Pilna suddenly smiled. Her Great Aunt Ginnie always told her no matter how disastrous a thing may seem it always turned out better when you were prepared. As she sat and pondered her Aunt’s words she suddenly remembered an impromptu purchase that she had made several months ago while shopping with her mother.

“What do you need with that?” her mother had asked about the small portable carpet shampoo/vacuum cleaner she had suddenly felt compelled to by, “You hardly have any carpet in your house.”

“It just feels like something I should have” had been Pilna’s answer.

Her mother had learned in the past not to argue when Pilna’s response was similar to this. Somehow the reason for a thing would appear eventually.

As she sat and wondered at her mother’s agreeable nature a loud explosion disrupted her train of thought. It was far away enough not to have been deafening, but loud enough not to have been very far away. Pilna sat and wondered what could have happened.

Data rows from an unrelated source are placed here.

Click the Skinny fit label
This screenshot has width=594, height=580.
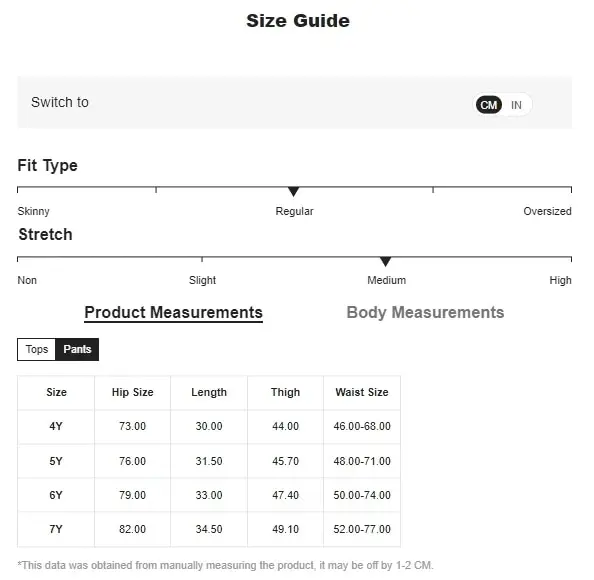point(33,211)
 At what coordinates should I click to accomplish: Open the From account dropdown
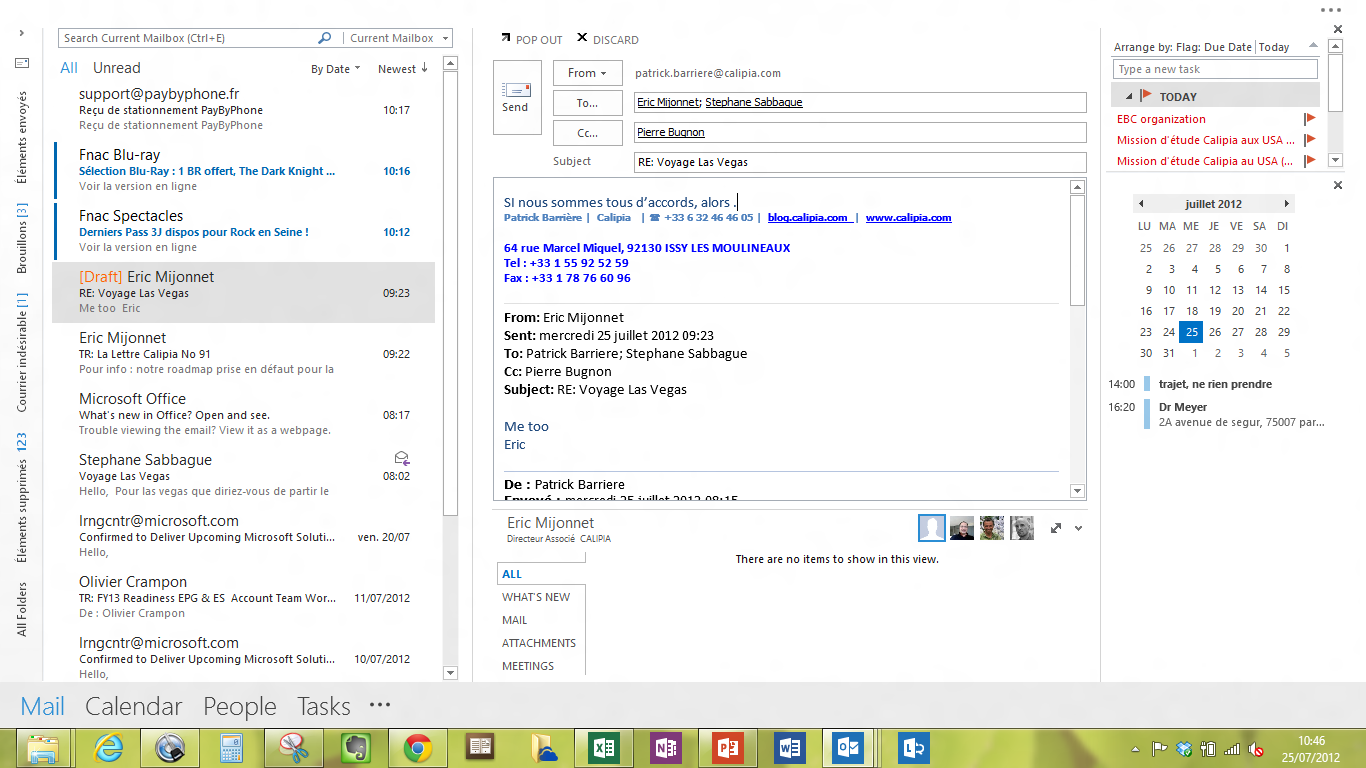pyautogui.click(x=587, y=73)
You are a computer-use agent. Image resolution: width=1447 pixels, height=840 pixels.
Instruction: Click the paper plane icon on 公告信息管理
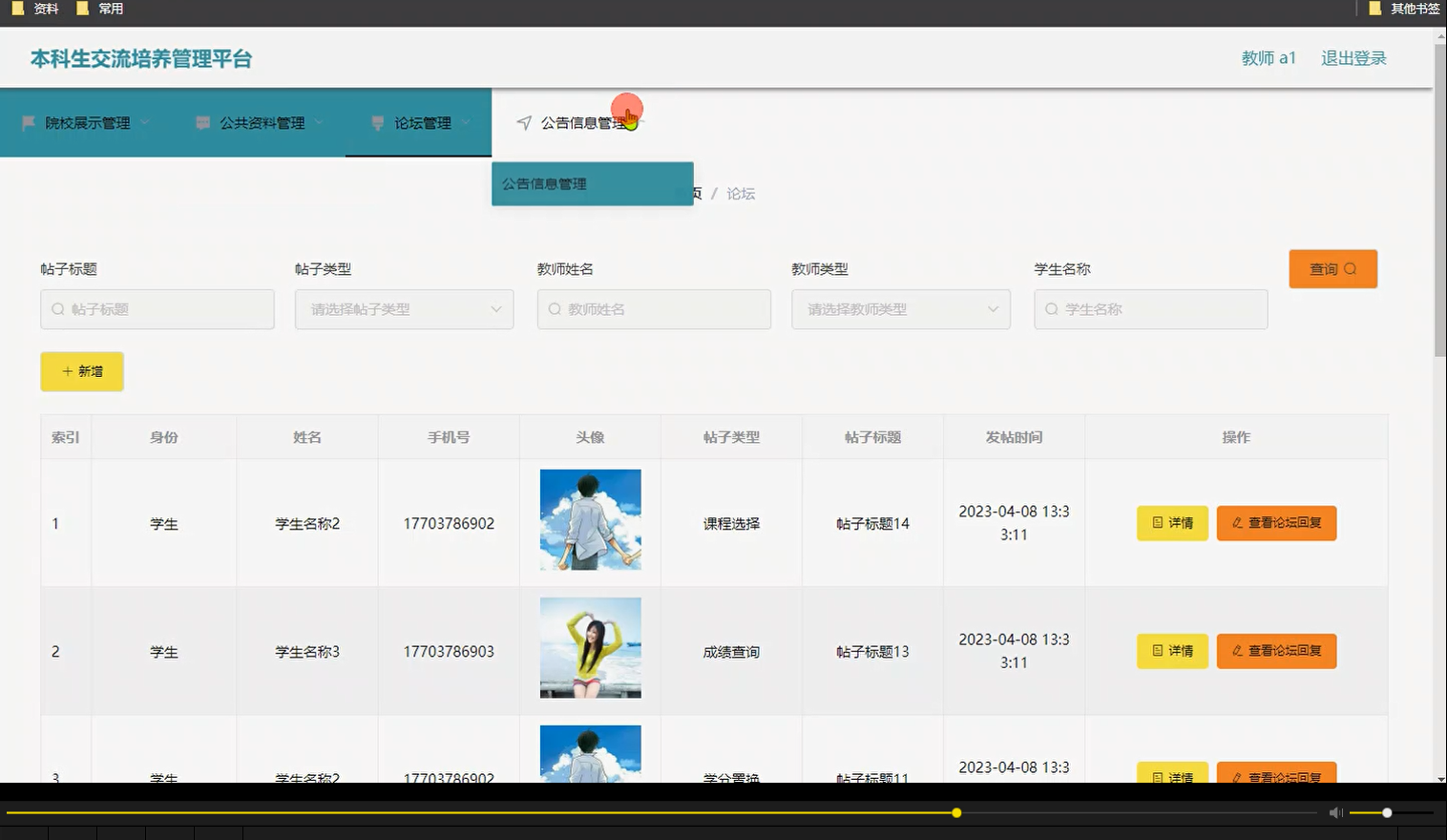pyautogui.click(x=523, y=122)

“Let’s get this water up,” Sherry said interrupting her musing once more,”We’ll have time to investigate the source of that sound when we have resolved our present dilemma.

Pilna liked how Sherry had taken partial ownership of her difficulty and wondered as she knelt and vacuumed warm water from her carpet how she had managed to acquire such a wonderful friend.

When they had put all the wet clothes in the washer and all the wet shoes in the warm laundry room to dry, Pilna emptied the vaccuum and dressed. As she dressed she wondered if it might be prudent to call her employer and let him know she would not be in to day. As she thought of this the phone rang several times.

When she answered her mother responded quickly out of breath, “thank goodness you’re still at home. I thought I had lost you.”

While Pilna sat and pondered what her mother had meant, Sherry watched a television report about an explosion in the building that housed the company in which they worked.  The explosion had ruptured water mains, caused electrical and fire damage and injured several people. Debris was floating down the street on a stream created by the broken main.

Pilna burst into uncontrolled laughter. Her mother waited at the other end of the phone, and Sherry too waited.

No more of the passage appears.